Eva Bettine, gerontóloga pela Universidade de São Paulo e presidente da Associação Brasileira de Gerontologia (ABG), aponta algumas questões que precisam ser resolvidas pelo projeto de lei em desenvolvimento. “Se o idoso tem posses, estas são adotadas junto com ele? A família que abandonou, caso ele seja adotado, não será penalizada? Se o adotante morrer antes do que o adotado, seus bens passam em parte para o adotado, dividindo com os filhos e descendentes?”, questiona. “E se o adotado tiver posses, quem garante que a adoção não teve essa motivação? Como fiscalizar se a situação de abandono e violência perdurar?”
Políticas de reconhecimento
Cunha Pereira tem perguntas semelhantes. “Por exemplo, quando o idoso tiver patrimônios em seu nome, eles passariam para a guarda do tutor? Precisamos trabalhar em todos esses detalhes”, afirma o advogado.
Além disso, é preciso delimitar as obrigações de quem adota. “A pessoa que adota tem que ter em mente que o adotado poderá estar saudável naquele momento, mas nada garante que o adotante não venha a ter que cuidar do idoso durante muitos anos, admitindo cuidadora, pagando médicos, comprando medicamentos, cuidados intensivos, etc”, afirma Eva Bettine.
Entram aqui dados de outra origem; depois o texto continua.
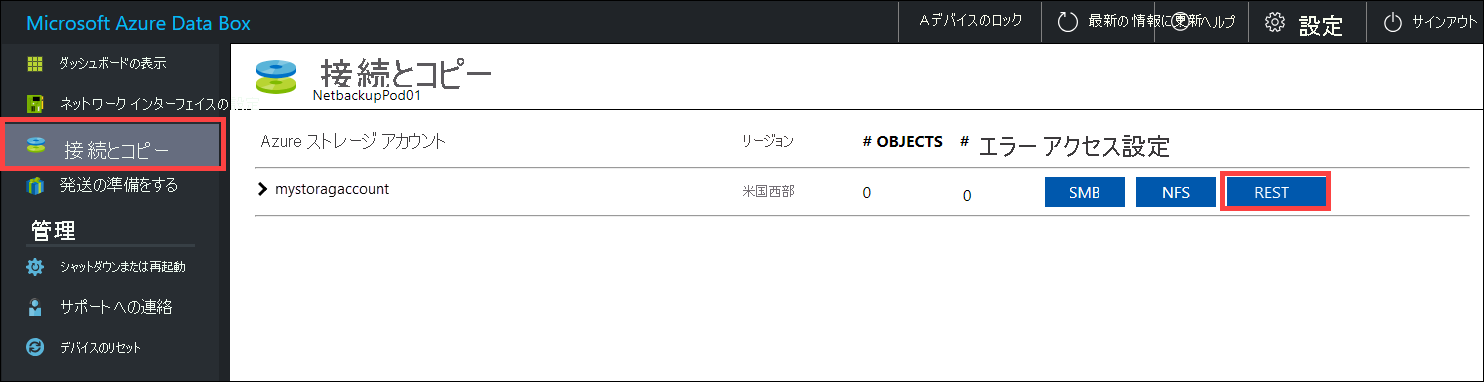The width and height of the screenshot is (1484, 382).
Task: Open the SMB access settings button
Action: pos(1084,192)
Para a gerontóloga, o ideal seria a adoção não envolver questões de dinheiro e patrimônio – ou seja, o acolhimento previsto pelo Estatuto do Idoso. “A ideia desse acolhimento nos parece ser muito mais solidária e desinteressada do que a adoção. Não sou contra a adoção, mas se já temos uma figura no estatuto - uma que pode cumprir esse papel -, não devemos aprimorá-la?”
Em outras palavras: a iniciativa ainda está em passos iniciais. Mas o debate é altamente relevante. “Não será simples implementar essa mudança na legislação, mas é necessário. A adoção pode se tornar uma ferramenta importante para garantir a qualidade de vida dos idosos”.
Trata-se de uma população que aumenta, em termos quantitativos e proporcionais, ano após ano. A população com mais de 65 anos cresceu 26% entre 2012 e 2018, segundo o Instituto Brasileiro de Geografia e Estatística (IBGE). O total de pessoas nessa faixa etária deverá dobrar até 2042, quando serão 57 milhões de idosos. E, em 2060, segundo uma projeção do instituto, haverá no país mais idosos do que jovens. De acordo com uma pesquisa promovida em 2018 pelo Ministério do Desenvolvimento Social, o número de abandono de idosos aumentou 33% entre os anos de 2012 e 2017.
Ainda assim, no Brasil, os idosos ainda não são levados a sério, afirma Cunha Pereira. “Assim como as crianças, eles são tratados como invisíveis, porque não fazem parte da cadeia produtiva. Precisamos de verdadeiras políticas públicas de reconhecimento e proteção aos idosos”.
Campanha Solidarize-se
Enquanto a legislação não é alterada, o Ministério da Mulher, da Família e dos Direitos Humanos informou que vem implementando políticas públicas com o intuito de fomentar o acolhimento à pessoa idosa em todo o país. "Nessa perspectiva, foi lançada a Campanha Solidarize-se, com o propósito de mobilizar, conscientizar e esclarecer a sociedade civil sobre o abandono afetivo sofrido por idosos em instituições de longa permanência".
Além disso, informa a pasta, está prevista a criação de um comitê interministerial para discutir e elaborar as diretrizes para a formulação da Política Nacional de Cuidados, "o que contribuirá para a promoção e regulamentação das práticas de cuidado e acolhimento a indivíduos vulneráveis no país, inclusive o idoso".